Após discutirmos sobre o Processo de trabalho em Saúde, vamos nos atentar para as valises tecnológicas. E o que seriam elas? De forma simplificada, podemos defini-las como os meios pelos quais o profissional utiliza-se para executar seu trabalho. Podem ser divididas em:
- Tecnologias Duras: relacionam-se a utilização de equipamentos, como estetoscópio.
- Tecnologias Leve-Duras: relacionam-se aos saberes do profissional, construídos com base na clínica e epidemiologia.
- Tecnologias Leves: relacionam-se a construção de um espaço relacional no atendimento médico-paciente.
Essas valises apresentam-se em coexistência, sendo que pode haver predomínio de uma sobre a outra. Por exemplo, quando há predomínio da tecnologia dura, temos uma prestação de serviço voltada a fazer diagnósticos/procedimentos. Por outro lado, quando há predomínio da tecnologia leve, a relação subjetiva entra em foco, propiciando a valorização da relação médico-paciente. Essas prioridades são definidas não somente pela escolha do profissional, mas também são influenciadas por diversos fatores externos, como pelo modelo econômico vigente e pelas demandas sociopolíticas.
Considerando o exposto e levando em conta os aprendizados nas aulas práticas, observa-se uma coexistência das valises muito marcante. Entretanto, existem grandes desafios para o desenvolvimento da terceira valise no ambiente de trabalho.

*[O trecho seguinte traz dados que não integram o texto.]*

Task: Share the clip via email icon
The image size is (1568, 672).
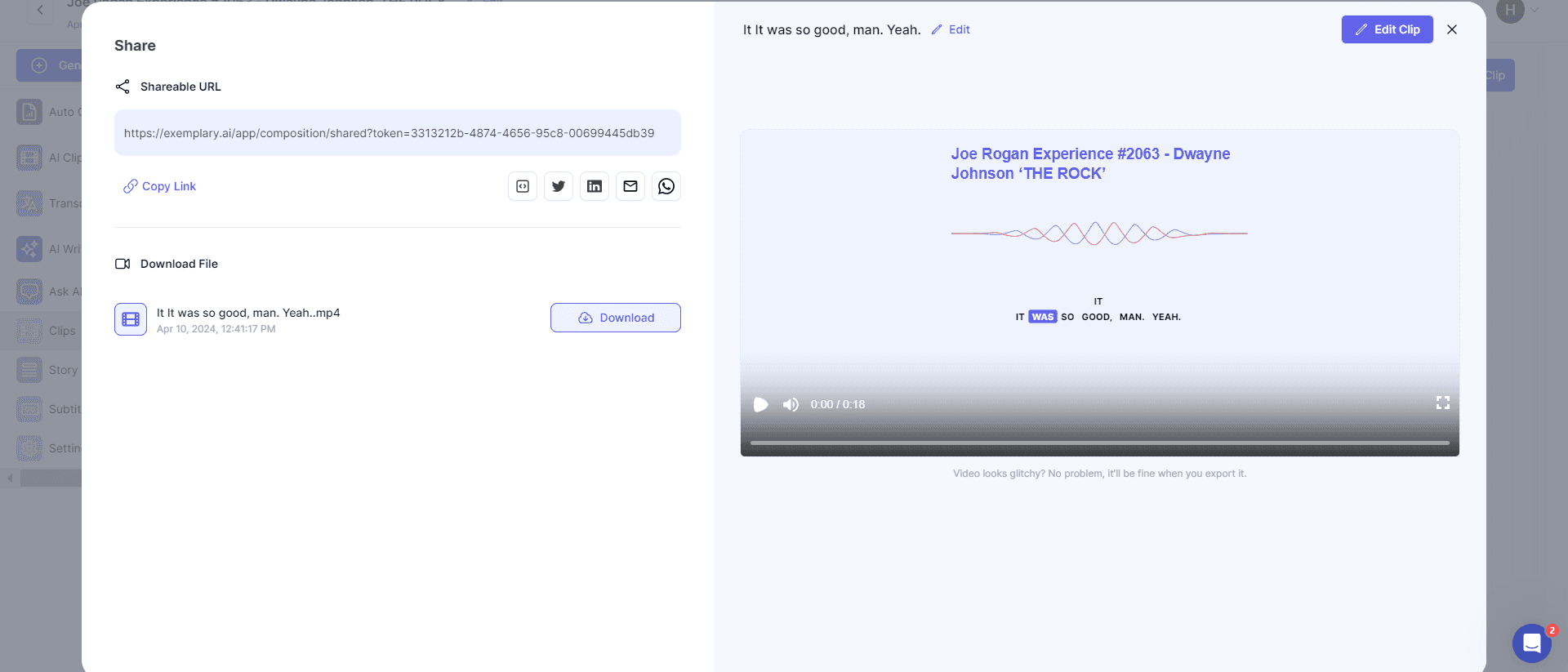Action: click(x=630, y=186)
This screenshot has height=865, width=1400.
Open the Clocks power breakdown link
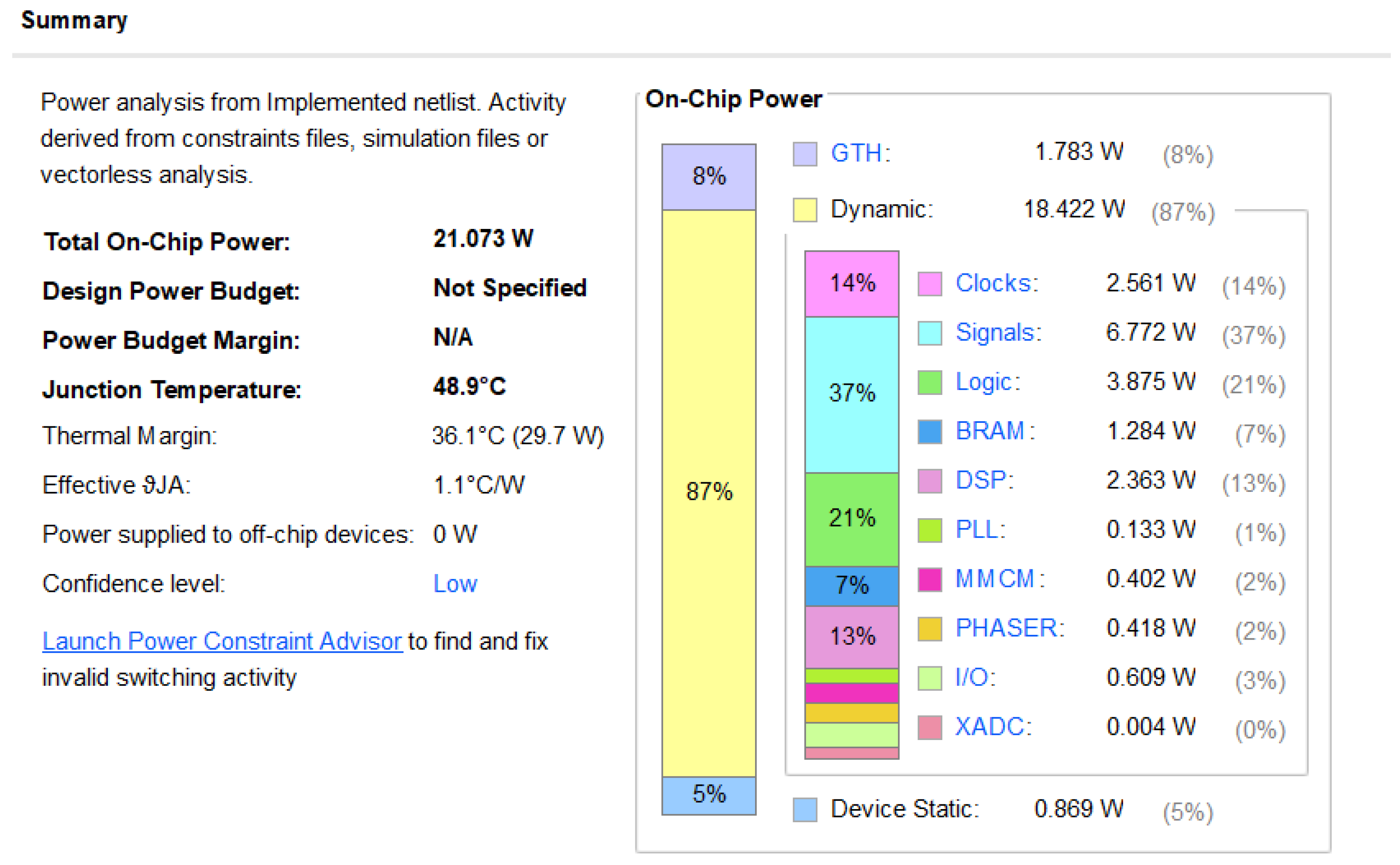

O movimento para a valorização da relação médico-paciente no processo de trabalho segue uma demanda desenvolvida por vários agentes sociais, permitindo a criação de um campo favorável para sua realização. Um exemplo é o aumento significativo de publicações referentes ao tema, bem como a inserção de matérias na grade curricular acadêmica que abordam a importância da comunicação e criação de vínculo com o paciente.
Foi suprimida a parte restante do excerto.